Binet redirected his focus toward cognitive development after the birth of his two daughters. While closely studying their development, Binet conducted research and assessments in developmental, social, experimental, and differential psychology. He published hundreds of books and articles, and his work on intelligence and mental processes influenced many prominent psychiatrists and psychologists of the time, including Jean Piaget.
In 1891, Binet began working at the Laboratory of Experimental Psychology where he advanced to director of the lab within a few years. He continued in that capacity until his death in 1911.
Contribution to Psychology
In the early 1900s, Binet began working with Theodore Simon, his research assistant, to address the needs of the Commission for the Retarded. Binet was tasked with finding a way to distinguish children with cognitive impairments to ensure they received the educational services they needed.
He worked with Simon to devise intelligence tests, the first of which was introduced in 1905, known as the Binet-Simon Scale. The test went through several revisions and was republished in 1908. The Binet-Simon Scale was designed to address the cognitive abilities of children ranging in age from 3–13. The test consisted of 30 different questions or tasks of increasing difficulty. The goal of the test was to assign a child a mental age based upon the average performance of children at each age.

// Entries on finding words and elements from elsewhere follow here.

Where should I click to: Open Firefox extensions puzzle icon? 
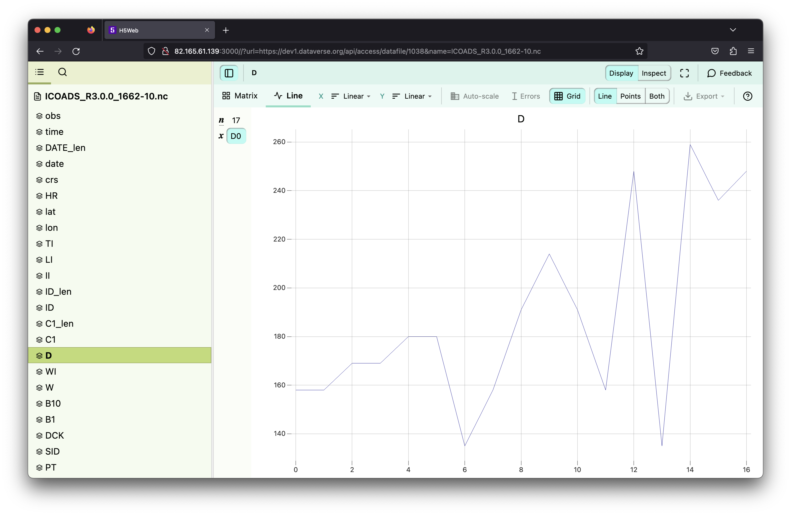733,51
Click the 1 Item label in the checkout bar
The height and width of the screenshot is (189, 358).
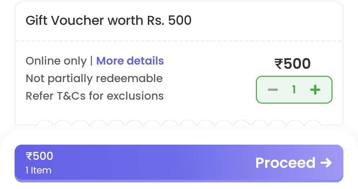[38, 170]
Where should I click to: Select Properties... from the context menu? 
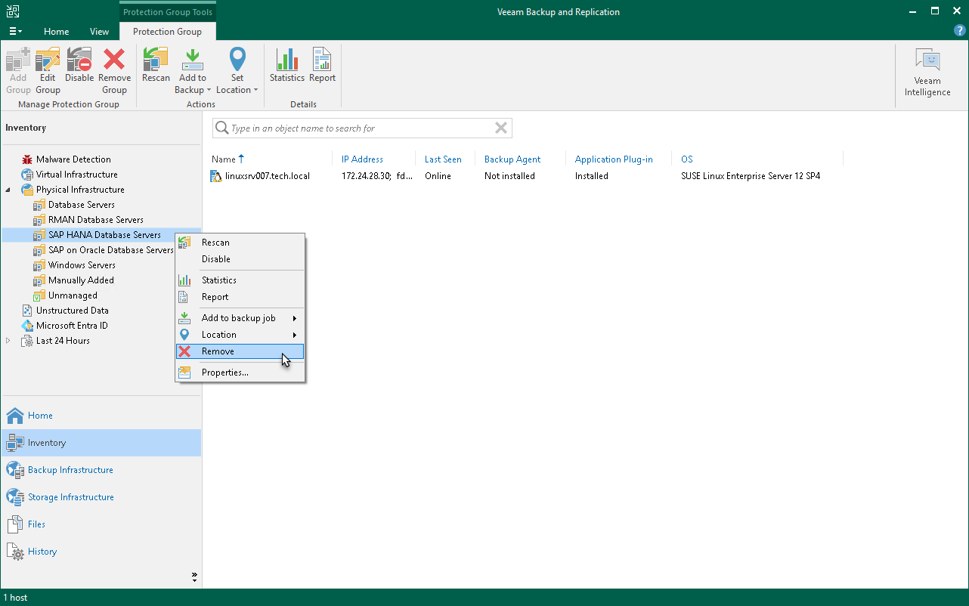pyautogui.click(x=224, y=373)
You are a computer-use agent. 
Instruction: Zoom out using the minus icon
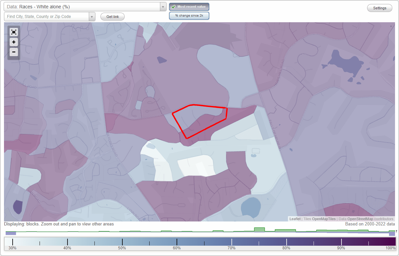click(14, 52)
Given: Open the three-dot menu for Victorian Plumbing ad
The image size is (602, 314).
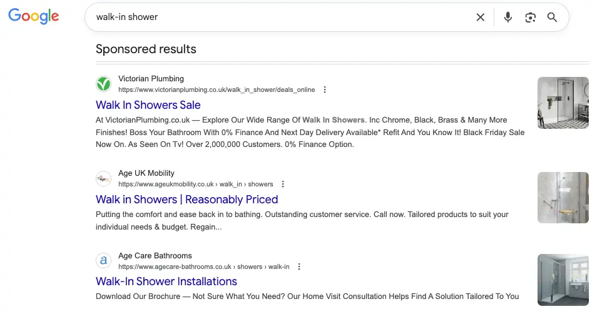Looking at the screenshot, I should (x=325, y=89).
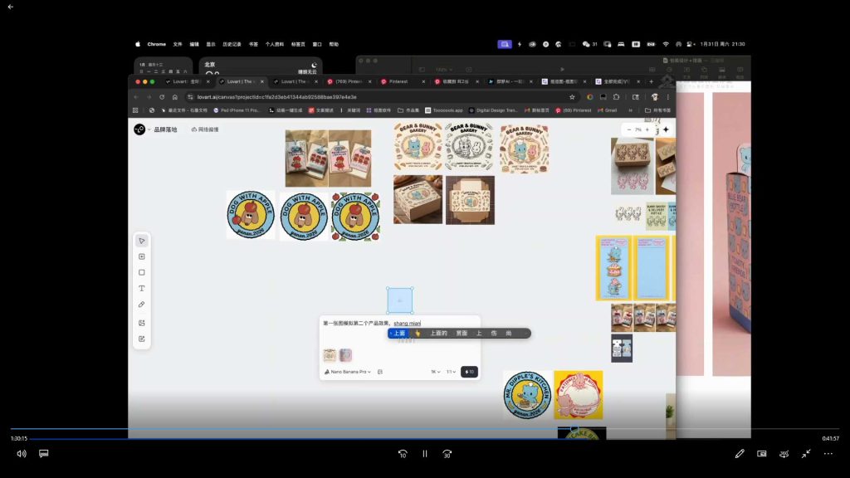
Task: Exit full screen mode
Action: (806, 454)
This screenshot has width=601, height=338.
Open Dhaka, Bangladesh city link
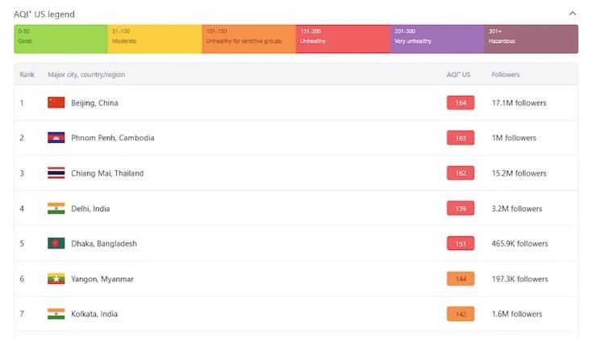104,244
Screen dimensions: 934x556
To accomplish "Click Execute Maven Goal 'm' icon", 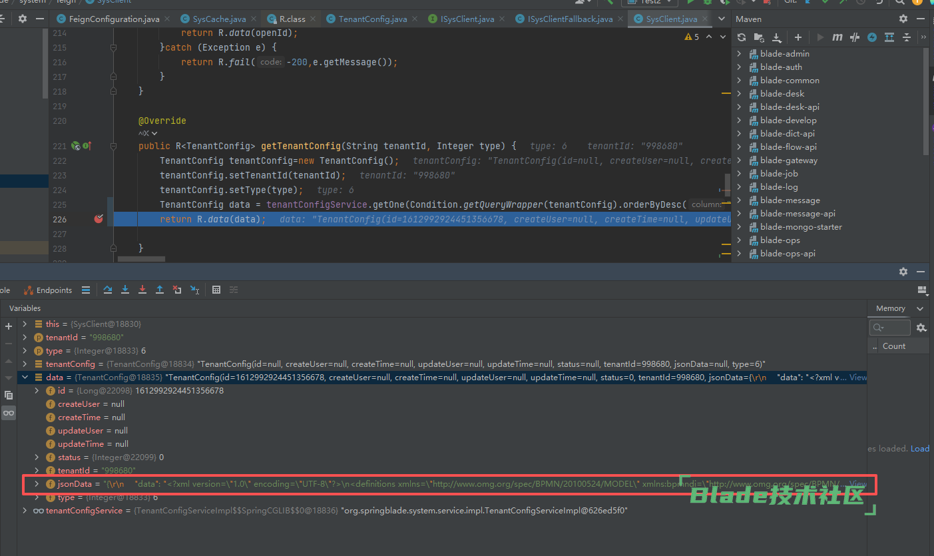I will pyautogui.click(x=837, y=37).
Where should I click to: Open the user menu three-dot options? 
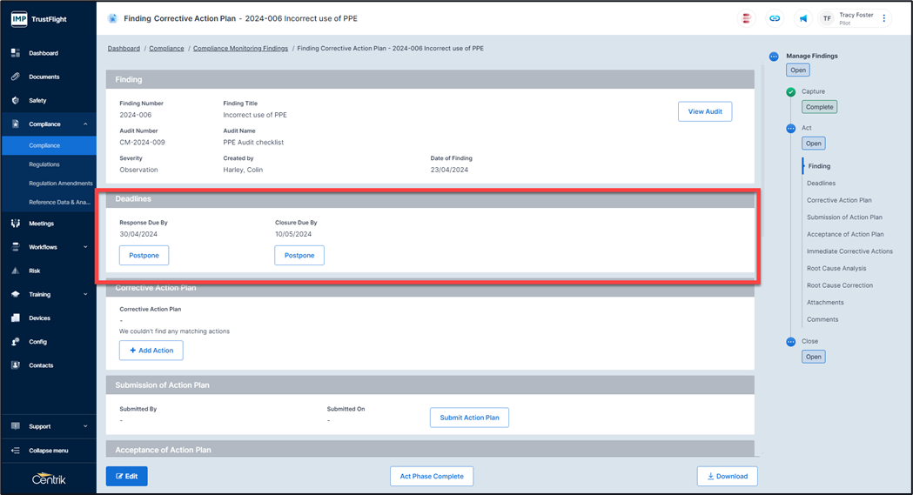coord(884,18)
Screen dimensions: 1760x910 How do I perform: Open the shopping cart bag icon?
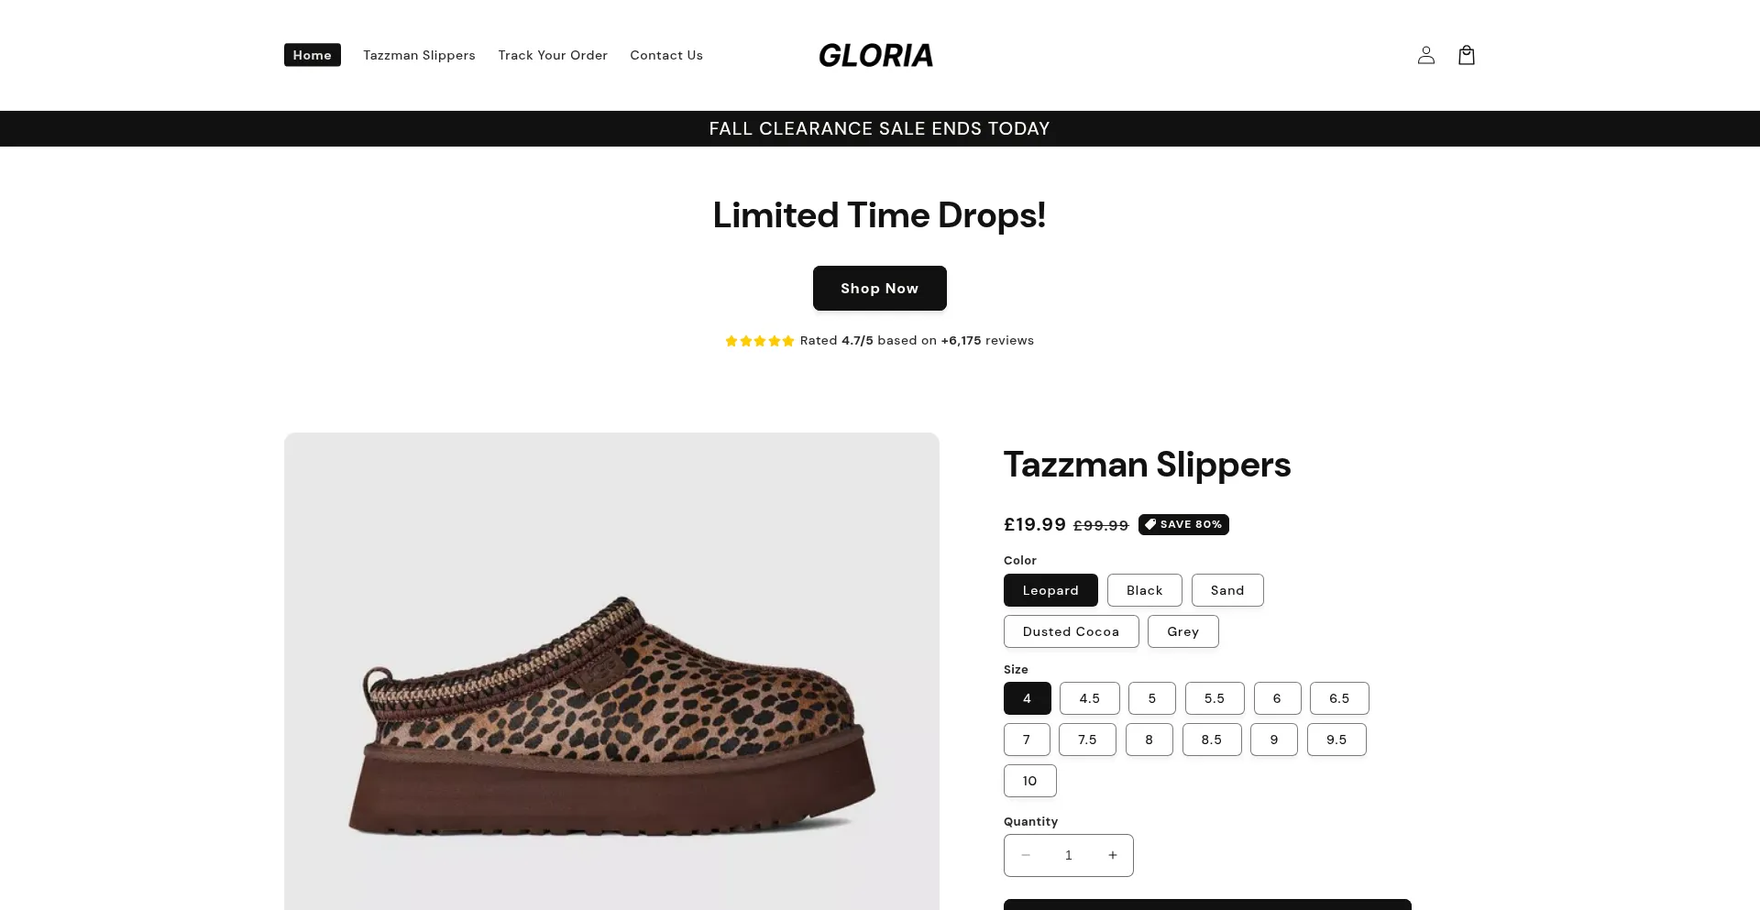[1466, 55]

The fundamental purpose of the test was altered, molded, and redefined by H.H. Goddard and Lewis Terman, the latter of Stanford. The finished product, the Stanford-Binet Intelligence Scale, varies greatly in platform and purpose from the original Binet-Simon Scale. Rather than testing for serious cognitive impairments, it was marketed as a generalized intelligence test, and became an important part of the eugenics movement—a social movement designed to prevent or decrease the reproduction of “undesirable” people, such as those with low intelligence.